Otterbourg litigator Bill Moran says the time is now for the Biden administration to bring about a collaboration with Big Tech companies – willingly or not – to protect U.S. national commerce and defense.
Moran, who chairs Otterbourg’s Crisis Management and Investigations Group, says It’s time to Declare War on Cybercrime. He shares his thoughts with Digital Journal.
Moran has had a significant increase in clients and potential clients in the private sector seeking advice about getting ahead of the cybercrime tidal wave (a term coined in a 2013 futurist article).

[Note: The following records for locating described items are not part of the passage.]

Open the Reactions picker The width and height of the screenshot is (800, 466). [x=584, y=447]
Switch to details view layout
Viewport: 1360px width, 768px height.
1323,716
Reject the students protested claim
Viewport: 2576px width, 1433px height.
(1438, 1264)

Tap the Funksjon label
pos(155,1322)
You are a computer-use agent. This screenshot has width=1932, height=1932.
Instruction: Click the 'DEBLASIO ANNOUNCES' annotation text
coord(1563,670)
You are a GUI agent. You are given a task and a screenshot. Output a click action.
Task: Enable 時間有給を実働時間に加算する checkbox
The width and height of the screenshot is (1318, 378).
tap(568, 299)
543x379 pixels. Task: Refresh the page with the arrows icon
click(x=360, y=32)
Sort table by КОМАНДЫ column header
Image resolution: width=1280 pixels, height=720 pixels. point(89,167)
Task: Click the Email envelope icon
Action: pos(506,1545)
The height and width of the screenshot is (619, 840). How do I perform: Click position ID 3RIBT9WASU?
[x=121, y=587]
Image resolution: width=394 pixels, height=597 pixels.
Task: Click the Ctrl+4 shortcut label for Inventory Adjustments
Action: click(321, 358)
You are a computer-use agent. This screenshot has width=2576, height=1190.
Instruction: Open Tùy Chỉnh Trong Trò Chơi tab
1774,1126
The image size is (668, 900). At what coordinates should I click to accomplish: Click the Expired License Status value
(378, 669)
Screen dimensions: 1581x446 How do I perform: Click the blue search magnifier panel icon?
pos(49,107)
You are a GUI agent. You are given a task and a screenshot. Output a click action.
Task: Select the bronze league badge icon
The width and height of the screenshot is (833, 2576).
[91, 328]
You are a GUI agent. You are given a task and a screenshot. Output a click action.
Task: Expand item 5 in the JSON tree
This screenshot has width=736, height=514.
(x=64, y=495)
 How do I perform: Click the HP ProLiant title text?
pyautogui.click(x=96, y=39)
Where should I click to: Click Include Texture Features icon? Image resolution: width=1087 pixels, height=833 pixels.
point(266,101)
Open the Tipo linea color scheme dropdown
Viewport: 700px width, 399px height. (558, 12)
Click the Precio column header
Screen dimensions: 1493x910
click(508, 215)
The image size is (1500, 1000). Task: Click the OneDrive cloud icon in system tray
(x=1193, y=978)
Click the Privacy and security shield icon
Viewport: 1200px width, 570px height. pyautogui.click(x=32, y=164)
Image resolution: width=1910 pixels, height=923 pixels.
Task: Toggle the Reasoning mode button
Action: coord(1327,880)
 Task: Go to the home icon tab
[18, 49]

Moran begins by the recent recovery of the Colonial Pipeline ransomware by U.S. authorities (as reported by Digital Journal), noting the “Seizure by the Justice Department of the majority of the bitcoin ransom paid by Colonial Pipeline is obviously what the Biden administration meant by “rapid tracing and interdiction of virtual currency proceeds”. This includes plans for backing up data with segregated systems, separating online corporate business functions from the production side of the business, establishing quick response security and continuity plans, and educating the workforce on proper cyberhygiene.”
The insurance sector remains jittery about the progress, Moran notes: “While the recovery of most of the Colonial Pipeline ransom is a stunning achievement for the newly formed Ransomware and Digital Extortion Task Force, it will not likely impact the insurance industry’s concerns. It appears that law enforcement was able to track the bitcoin to a digital wallet identified as connected to the ransom, which as described in the FBI agent’s affidavit supporting the seizure warrant was accomplished using a blockchain explorer searching the blockchain where ‘[a]ll Bitcoin transactions are recorded,’ and which is ‘visible online for everyone.’”
Furthermore, Moran clarifies, the transparency is missing: “As also explained in the warrant affidavit, the wallet was opened and the bitcoin was able to be seized by use of a digital ‘private key’ the task force obtained. It was not revealed in that affidavit how that private key was obtained.”
So what happened? According to Moran: “Given the nature of cryptocurrency it is unlikely it was obtained by brute force hacking by law enforcement. Most likely it was obtained by either a careless criminal through the FBI’s year-long surveillance of DarkSide, the Russian-based hacking group associated with the intrusion, or from a cooperating confederate of the group. As such, while laudable, this success may be unique, and therefore unlikely to relieve the increased vetting of customers by cybercrime insurers or the increasing costs. Accordingly, the need for U.S. businesses to increase cybersecurity measures and crisis preparedness will not soon abate.”
Yet there is more than needs to be done, as Moran. He explains that “While the Biden administration now has cybercrime at the top of its priority list, as far as government action is concerned it is unclear what is being done. So far all we have seen is the recent executive order to federal agencies and contractors to up their game on cybersecurity and the well-publicized warning in an open letter last week from the deputy national security advisor to American business to increase security measures.”
He adds that greater clarity is needed of what the U.S. government is planning. His point is: “The only action item the government has clued us in on in its efforts to combat ransomware, which was in that open letter, is an effort to enable the trading and interdiction from ransom payments, so as to ‘disrupt and deter.’ What that entails and what success has been achieved, however, is not yet known. As I have been stating for some time, until the Biden administration drafts U.S. Big Tech to join forces and aggressively turn the table on cybercriminals, it is very much every company for itself.”